A block of data
=======

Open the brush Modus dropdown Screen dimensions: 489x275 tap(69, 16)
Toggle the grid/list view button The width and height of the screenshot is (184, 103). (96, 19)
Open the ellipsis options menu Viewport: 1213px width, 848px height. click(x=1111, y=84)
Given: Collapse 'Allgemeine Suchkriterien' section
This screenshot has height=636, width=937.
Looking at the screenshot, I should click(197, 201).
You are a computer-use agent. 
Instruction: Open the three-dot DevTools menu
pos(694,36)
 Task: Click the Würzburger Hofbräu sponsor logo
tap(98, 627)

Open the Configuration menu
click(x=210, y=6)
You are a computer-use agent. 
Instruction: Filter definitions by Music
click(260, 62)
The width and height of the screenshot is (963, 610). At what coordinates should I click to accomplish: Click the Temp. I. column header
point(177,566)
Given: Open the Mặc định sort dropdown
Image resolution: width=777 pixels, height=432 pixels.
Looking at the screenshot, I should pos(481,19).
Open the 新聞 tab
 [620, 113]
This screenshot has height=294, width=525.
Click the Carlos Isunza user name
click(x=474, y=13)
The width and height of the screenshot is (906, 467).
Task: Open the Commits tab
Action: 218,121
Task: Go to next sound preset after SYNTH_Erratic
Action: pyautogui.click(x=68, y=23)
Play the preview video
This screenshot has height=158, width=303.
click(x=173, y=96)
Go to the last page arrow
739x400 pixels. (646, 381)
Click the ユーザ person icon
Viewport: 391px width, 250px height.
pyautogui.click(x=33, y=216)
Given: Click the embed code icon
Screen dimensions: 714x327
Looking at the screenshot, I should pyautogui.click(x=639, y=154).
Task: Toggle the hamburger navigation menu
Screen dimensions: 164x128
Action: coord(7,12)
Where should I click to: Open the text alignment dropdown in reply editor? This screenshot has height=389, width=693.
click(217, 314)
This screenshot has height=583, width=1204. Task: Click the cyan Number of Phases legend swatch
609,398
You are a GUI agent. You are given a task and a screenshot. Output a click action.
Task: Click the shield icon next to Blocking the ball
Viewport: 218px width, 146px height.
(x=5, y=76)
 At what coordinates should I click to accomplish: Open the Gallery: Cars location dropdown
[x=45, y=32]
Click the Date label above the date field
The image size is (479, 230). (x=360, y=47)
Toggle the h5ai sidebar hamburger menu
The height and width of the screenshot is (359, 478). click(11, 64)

=======

== WHAT IS EXPECTED ==
Could you turn the material, from its start through the line that contains "Open the ellipsis", into a two-column CSV with columns named instruction and answer? Use one row per line, put each field in quotation marks, and replace any line breaks with spaces.

== THE SOLUTION ==
instruction,answer
"Open the brush Modus dropdown Screen dimensions: 489x275","tap(69, 16)"
"Toggle the grid/list view button The width and height of the screenshot is (184, 103).","(96, 19)"
"Open the ellipsis options menu Viewport: 1213px width, 848px height.","click(x=1111, y=84)"